This week, the University of Chicago launched a partnership with the French National Center for Scientific Research (CNRS) that will fund a total of 10 new three-year research positions. The signing comes only months after the University announced it would expand its Center in Paris twofold, cementing UChicago’s presence in the French capital.
Provost Daniel Diermeier, CNRS Director Alain Schuhl, and Vice President for National Laboratories Juan de Pablo signed an agreement on Wednesday and announced the first round of fund recipients, a mix of Ph.D. students and faculty from UChicago and French universities supported by the CNRS.
The CNRS agreement is one of several initiatives by the University to expand its presence in Paris. Since creating France Chicago Center (FCC), an organization that supports fellowships and travel grants, and opening a research and teaching center in Paris in 2004, UChicago has worked closely with French research institutions on academic literature. The France and Chicago Collaborating in The Sciences (FACCTS) funding program (part of the FCC), has supported research projects since 2007 with help from the Argonne National Laboratory and Fermilab, resulting in around 200 joint publications between UChicago and French researchers and $20 million in private and government funding.
With the CNRS, the University will seed-fund up to 10 American and French researchers for three-year projects in physics, molecular engineering, mathematics, and biochemistry.
Diermeier connected the CNRS program to the University’s concern about government policies restricting travel for scholars. In 2016, the University challenged President Trump’s travel ban on people from Muslim-majority countries, filing an amicus brief to the Supreme Court with 30 colleges. He framed the program as a response to global issues—like climate change and the refugee crisis—whose solving necessitate cross-border collaboration.
“We have been very vocal in our concern with government policies that restrict access to global scholars—restrictions on both immigration and travel restrictions—and we will continue to do so because fundamentally we believe that the greatest science and the greatest academic accomplishment…thrive in an environment of openness,” Diermeier said.

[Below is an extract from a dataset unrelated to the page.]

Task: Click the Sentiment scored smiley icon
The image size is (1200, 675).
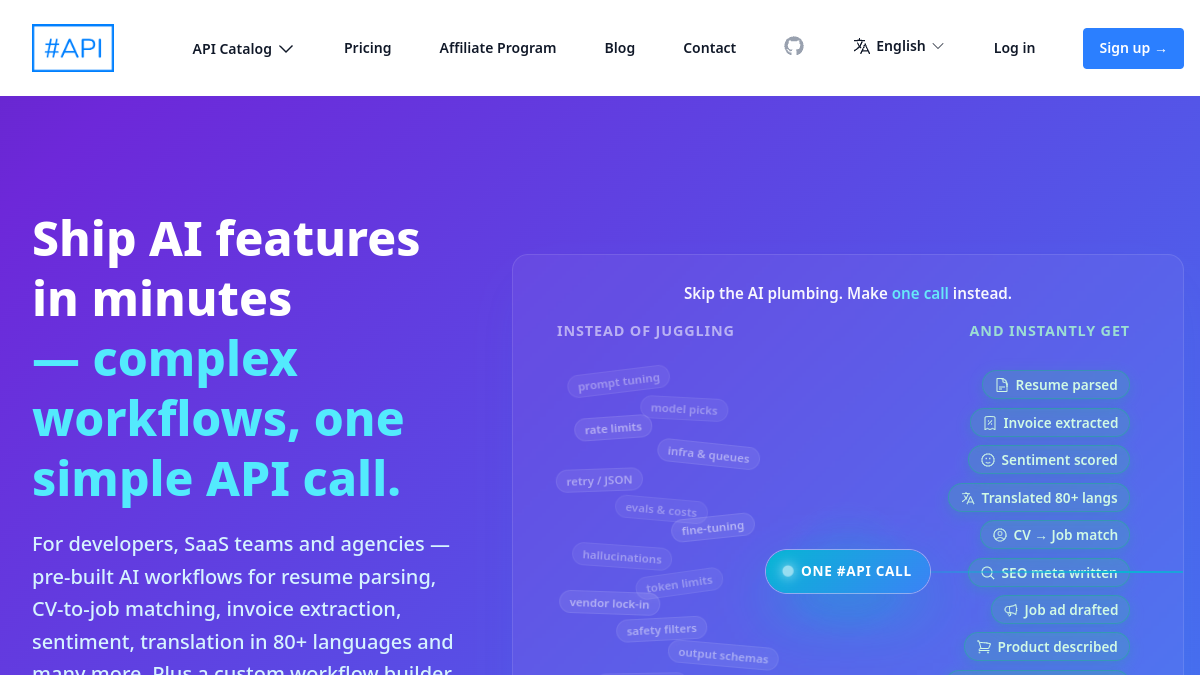Action: pos(988,460)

Among the inaugural cohort of fund recipients is UChicago Assistant Professor Stephanie Palmer, who will work with Aleksandra Walczak, a CNRS researcher at the French graduate school École Normale Supérieure. Though both have a common training in theoretical physics, Palmer’s expertise is in neuroscience and Walczak’s is in biophysics. Palmer’s recent projects study how neurons encode information and their dynamic, interdependent interactions. Together, they proposed a project to relate prediction in the immune system to prediction in the brain.
Prediction in the immune system and in the brain “happen on very different timescales but are both equally critical to organism,” Palmer told The Maroon after the signing event.
Palmer and Walczak are using their grant to investigate the adaptation mechanisms in the brain that help to anticipate a compensatory response from the body. By understanding the neuronal signaling involved the body’s responses, they hope to determine what these have in common with adaptations in the immune system that cause the body to remember previously encountered pathogens. Palmer suspects these predictive mechanisms are similar.
“The idea is that you might build [biological mechanisms] with very different parts, but we think that there’s a common mathematical language,” she said.
Along with four other American-French research pairs, Palmer and Walczak will commence the three-year funding period for their collaboration this autumn.